- Task details: In this exercise, each record below is to be written out again exactly.

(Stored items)

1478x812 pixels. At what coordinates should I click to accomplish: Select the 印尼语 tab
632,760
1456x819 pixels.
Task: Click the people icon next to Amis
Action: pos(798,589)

- Exercise solution:
1478x812 pixels. At what coordinates should I click to accomplish: Select the 印尼语 tab
632,760
1456x819 pixels.
Task: Click the people icon next to Amis
Action: pos(798,589)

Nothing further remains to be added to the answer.